And while they may quell EV sales in Europe, they won’t stop them, according to new reporting from Nikkei Asia, who says that manufacturers like BYD will remain competitive against local producers despite the tariffs. 

SAIC is being hit with a 38.1% tariff and BYD is being hit with a 17.4% tariff, the report says. Geely Auto will face a 20% tariff and all tariffs are on top of the EU’s existing 10% tariff. 

Eugene Hsiao, head of China autos at Macquarie Capital, told Nikkei: “BYD’s cost advantage is high enough that they can profitably export even at a 35% tariff.”
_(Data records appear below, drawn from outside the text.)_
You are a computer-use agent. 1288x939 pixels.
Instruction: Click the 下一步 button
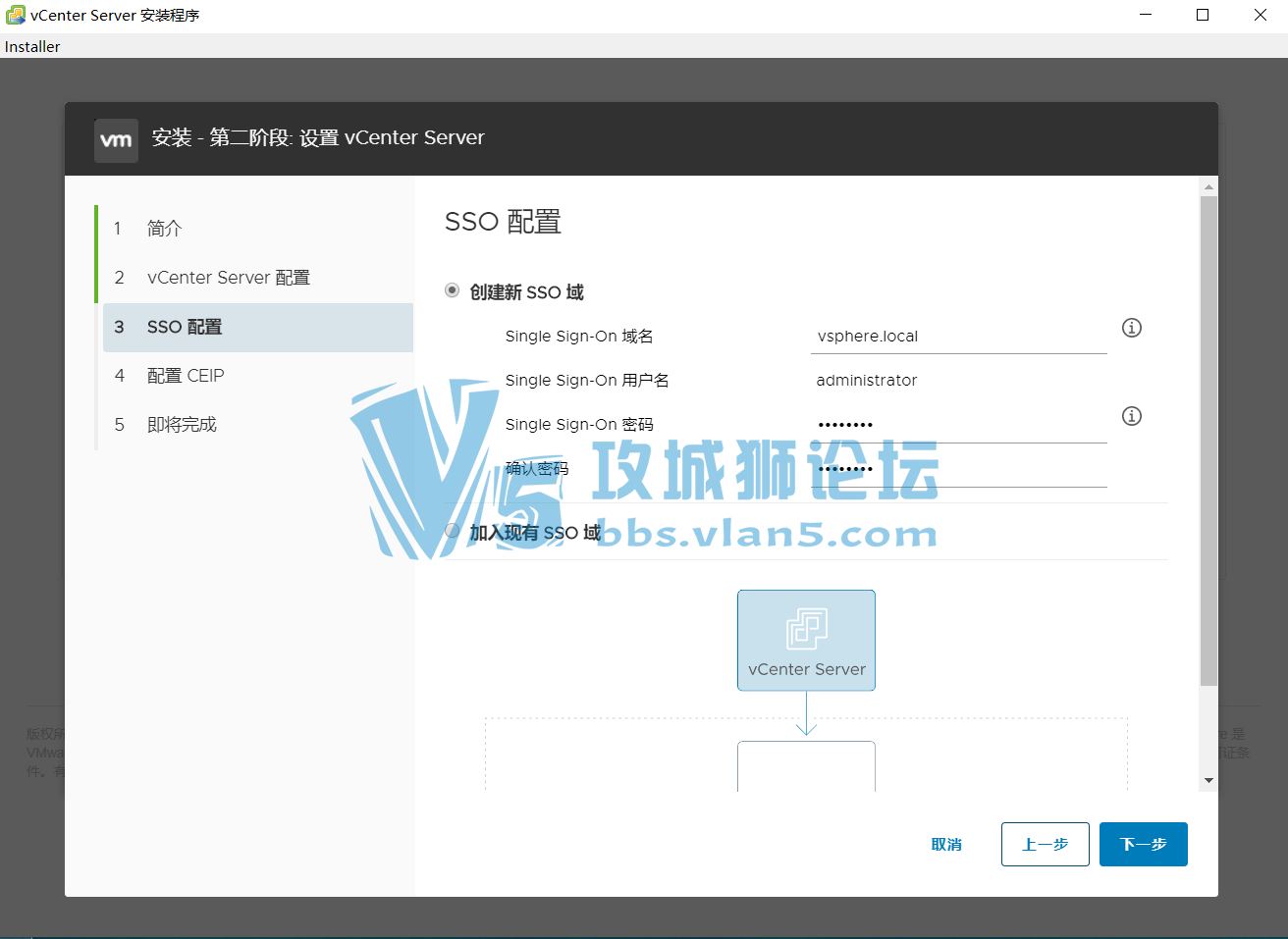1143,844
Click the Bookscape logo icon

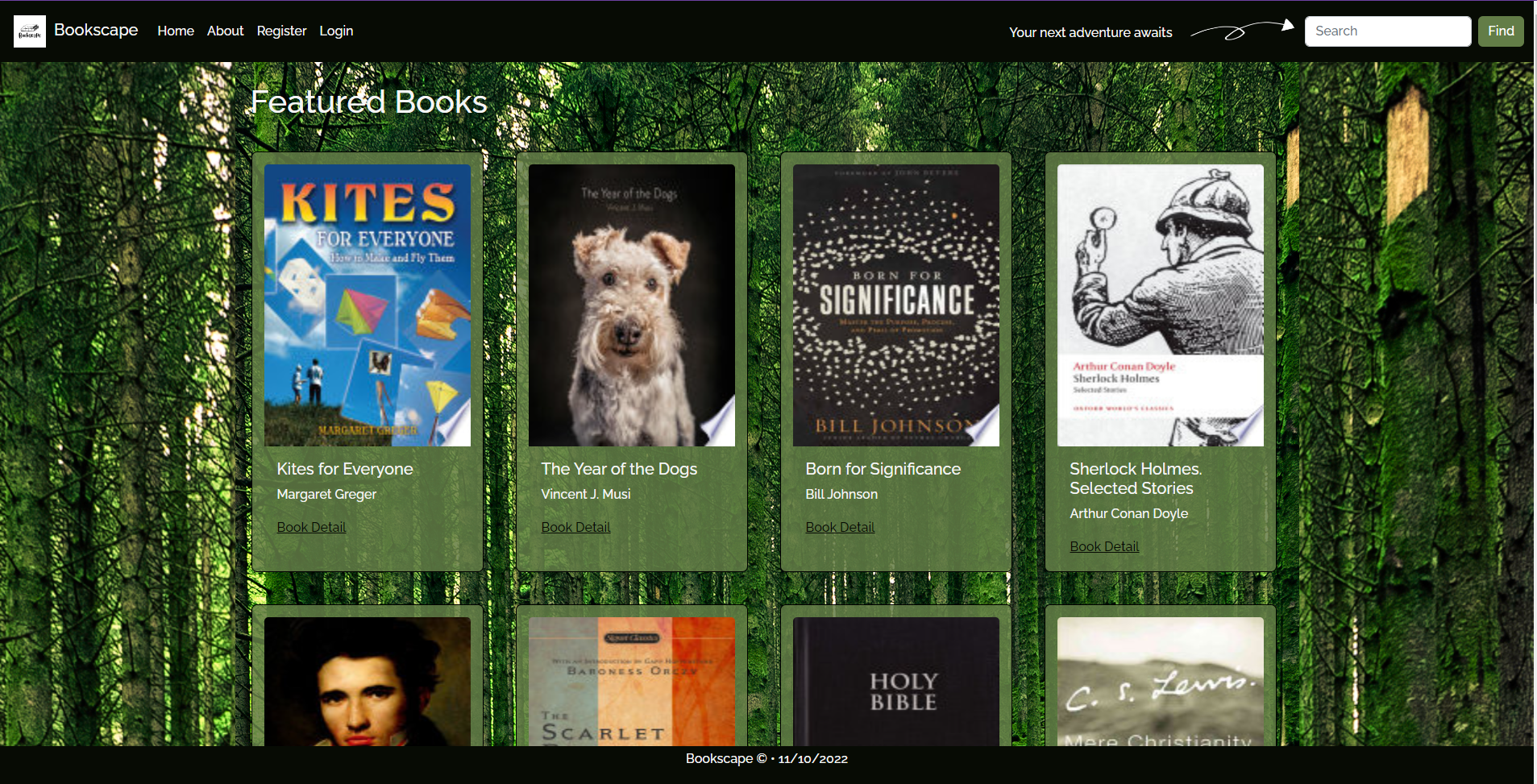pyautogui.click(x=30, y=31)
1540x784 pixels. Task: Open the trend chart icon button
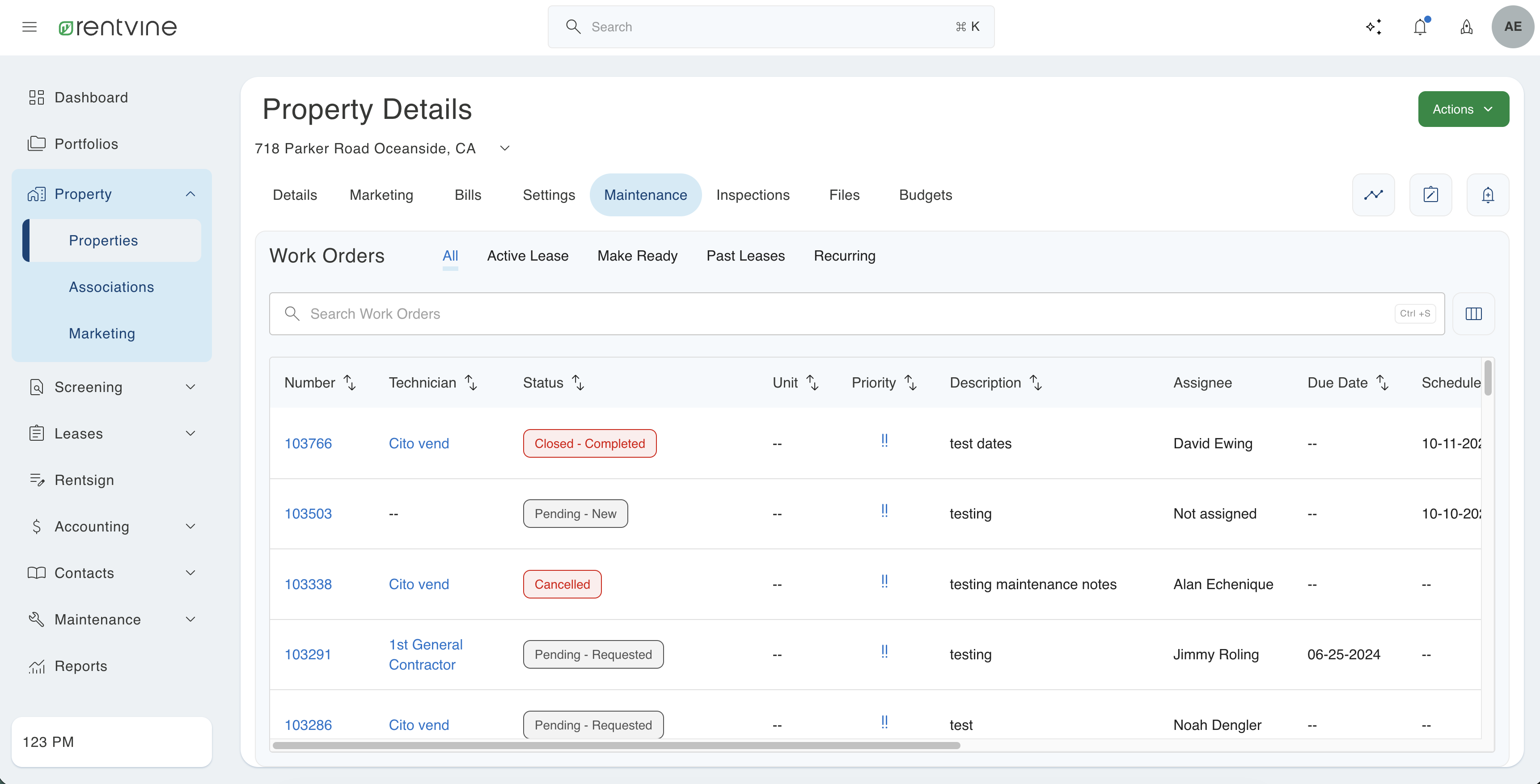[1373, 195]
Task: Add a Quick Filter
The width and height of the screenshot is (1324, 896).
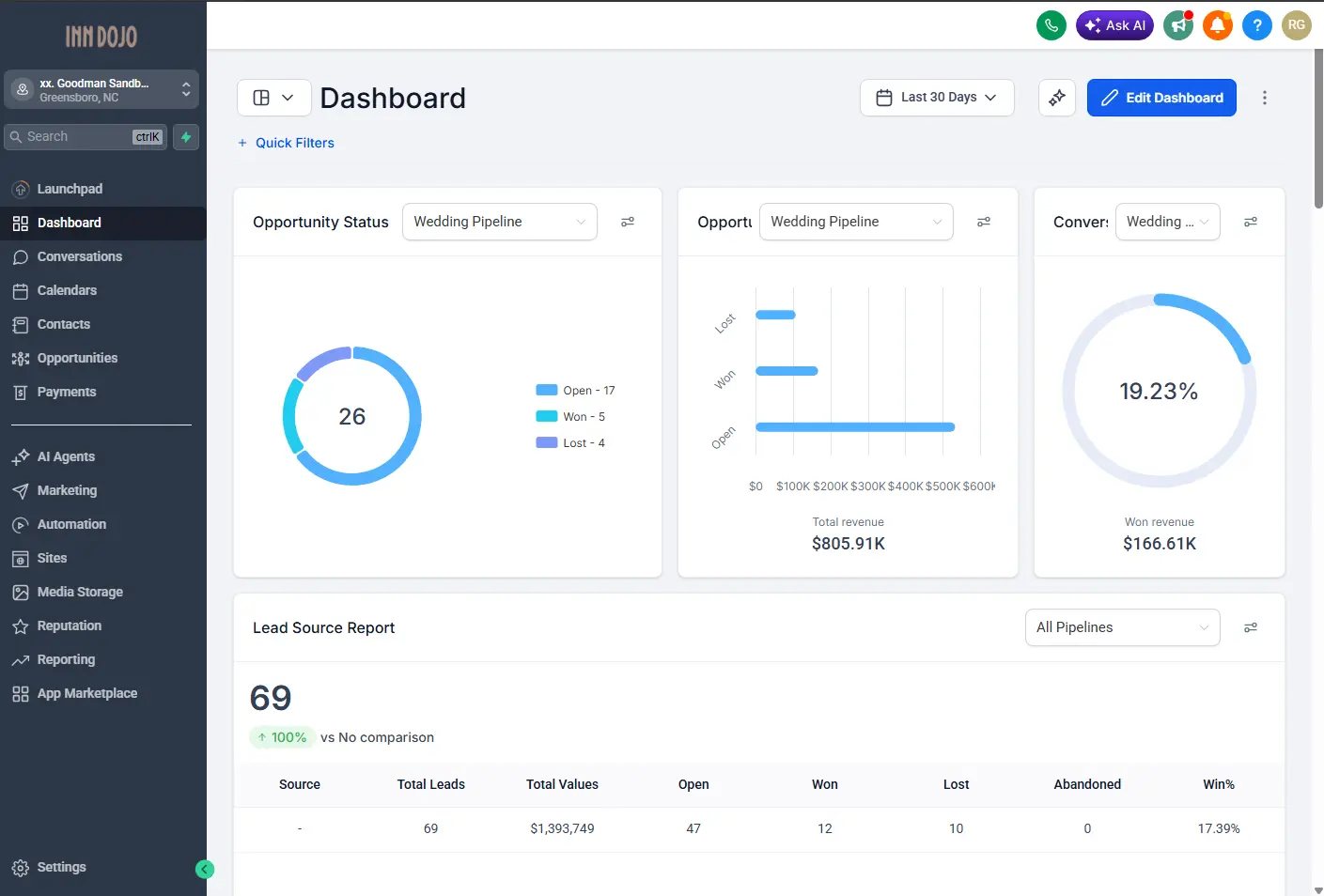Action: pyautogui.click(x=286, y=142)
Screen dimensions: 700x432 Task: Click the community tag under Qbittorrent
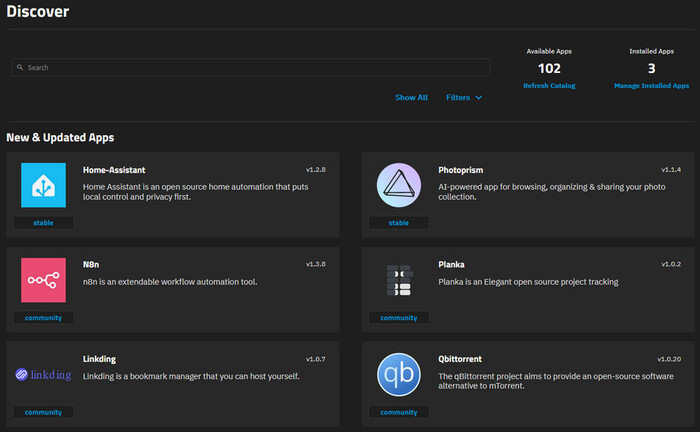tap(399, 412)
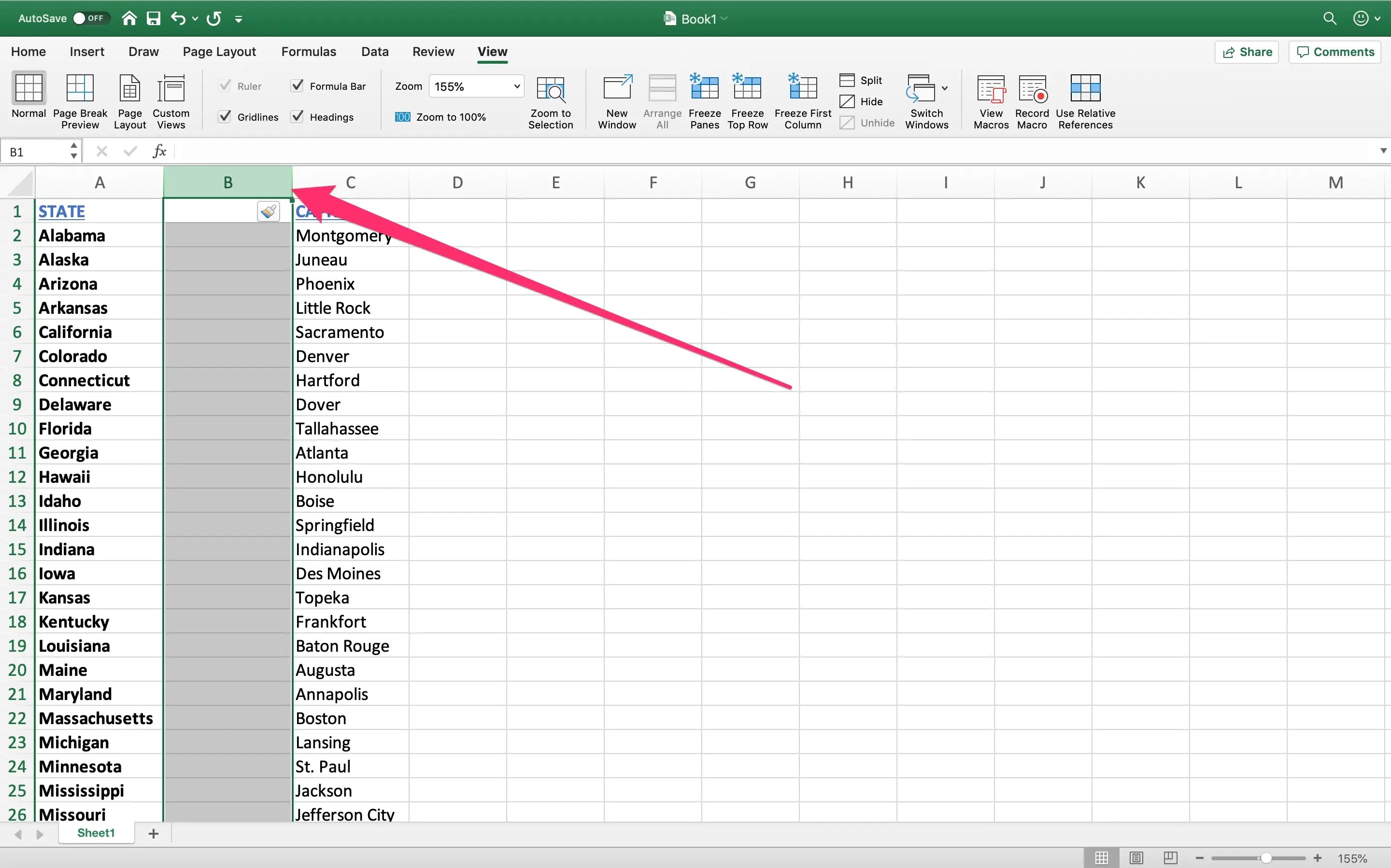Open Custom Views

click(x=170, y=89)
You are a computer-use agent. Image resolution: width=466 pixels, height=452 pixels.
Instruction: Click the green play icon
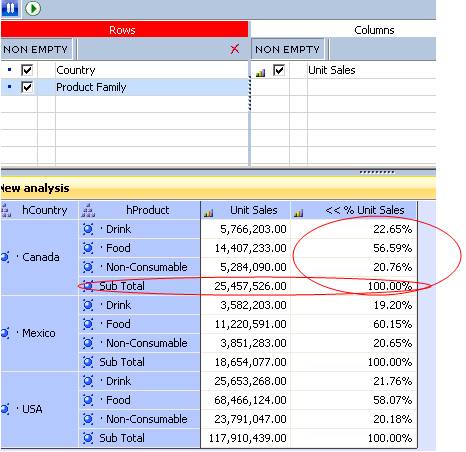pyautogui.click(x=33, y=8)
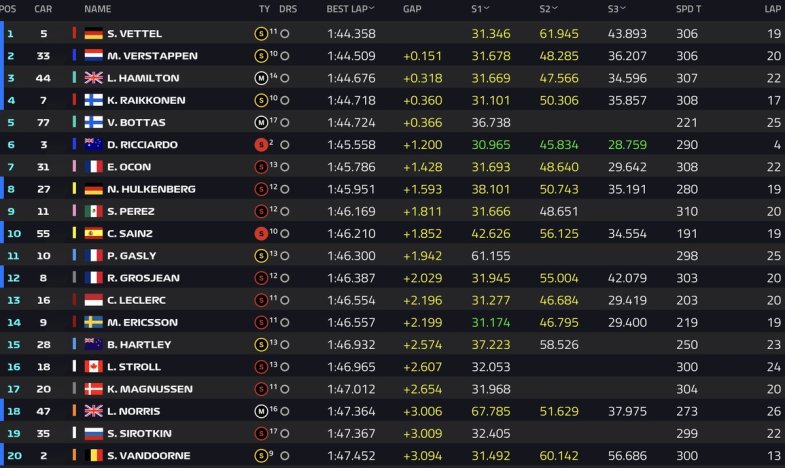Click Norris's medium tyre icon
Screen dimensions: 785x468
261,411
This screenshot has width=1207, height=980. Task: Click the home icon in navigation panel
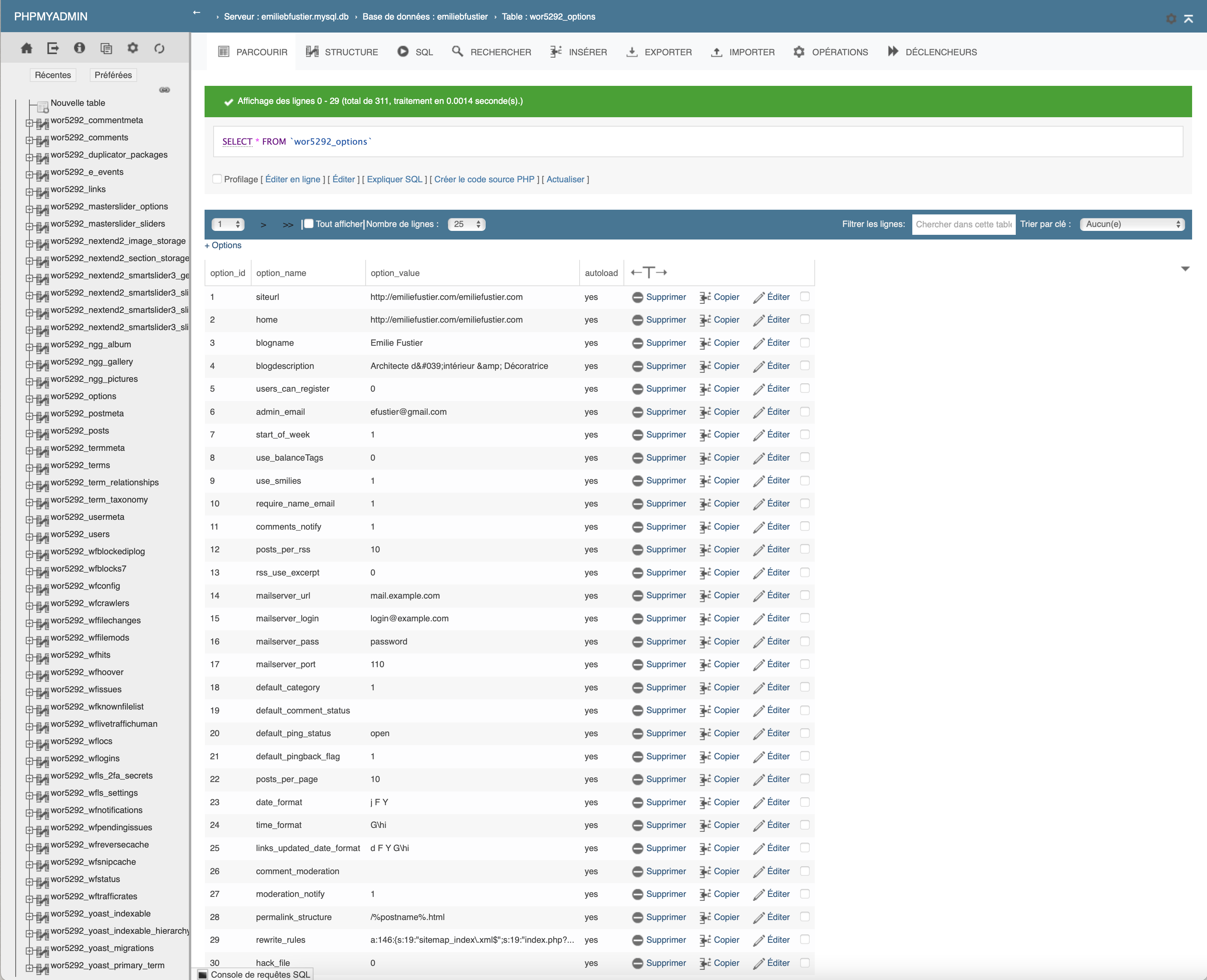pos(27,49)
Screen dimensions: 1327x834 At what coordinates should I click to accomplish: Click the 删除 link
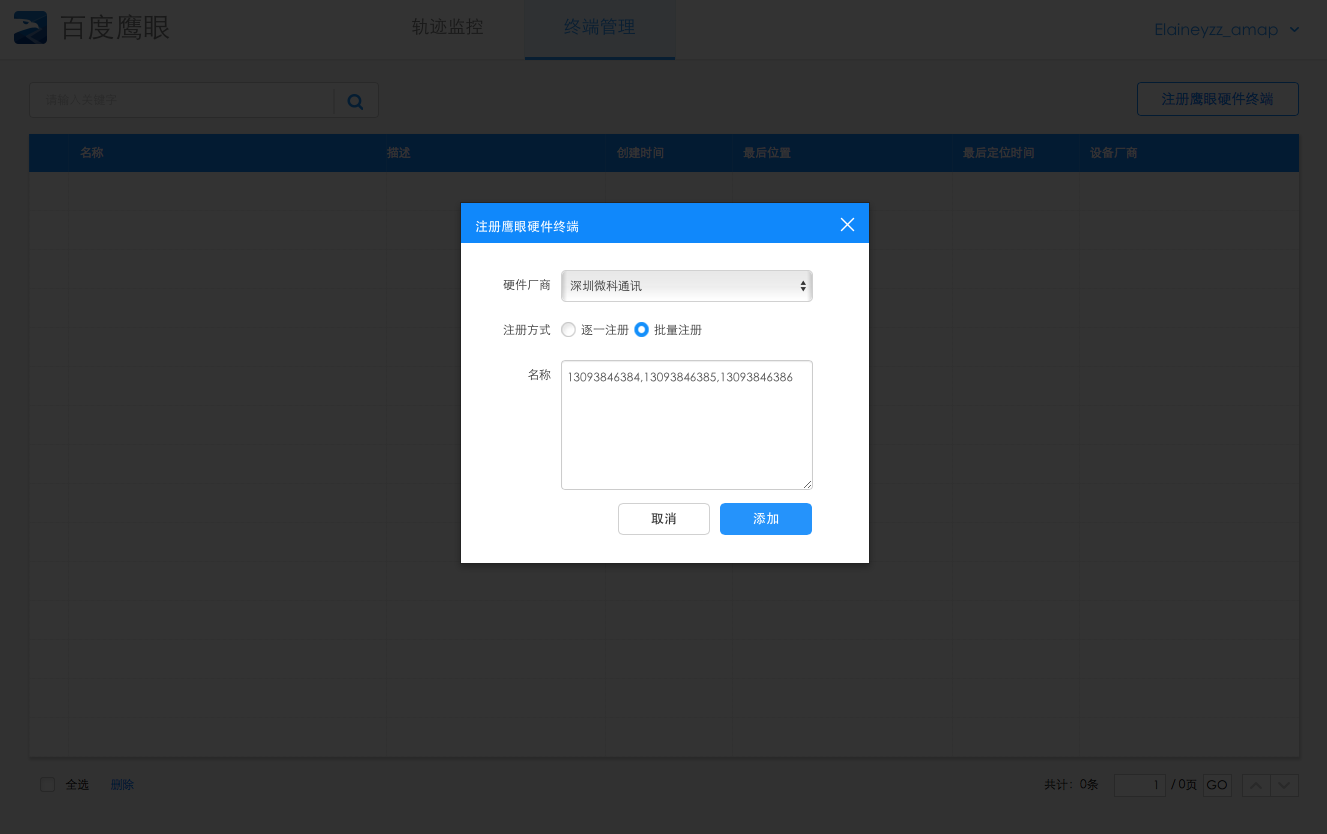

He continued: “BYD has shown a strong willingness to work with local European partners, including establishing relationships with local dealers, selling batteries to Tesla in Germany, planning production in Hungary, establishing shipping dedicated to the EU and possibly even further partnership in other EU countries like Italy.”

Hsiao suggested that BYD’s lower rate might be due to its private ownership and backing by Berkshire Hathaway. He noted that BYD aims to gradually establish its brand in the EU and is more cooperative with local regulators.

SAIC, despite not cooperating with the EU’s anti-subsidy probe, received 11.74 billion yuan ($1.65 billion) in Chinese government subsidies over three years, per a Nikkei Asia analysis. BYD got slightly over half that amount but still ranked in the top 10 for government subsidies.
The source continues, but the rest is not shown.